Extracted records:
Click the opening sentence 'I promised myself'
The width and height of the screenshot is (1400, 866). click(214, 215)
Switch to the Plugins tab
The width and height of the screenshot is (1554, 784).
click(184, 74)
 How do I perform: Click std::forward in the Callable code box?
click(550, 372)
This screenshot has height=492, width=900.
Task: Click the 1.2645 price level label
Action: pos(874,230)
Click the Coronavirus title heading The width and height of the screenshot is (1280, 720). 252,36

Exercise goal:
With the line that contains "How do I perform: Click" as your start, reproduce the data above exactly through its last line, and nothing before that start.

Output below:
 How do I perform: Click std::forward in the Callable code box?
click(550, 372)
This screenshot has height=492, width=900.
Task: Click the 1.2645 price level label
Action: pos(874,230)
Click the Coronavirus title heading The width and height of the screenshot is (1280, 720). 252,36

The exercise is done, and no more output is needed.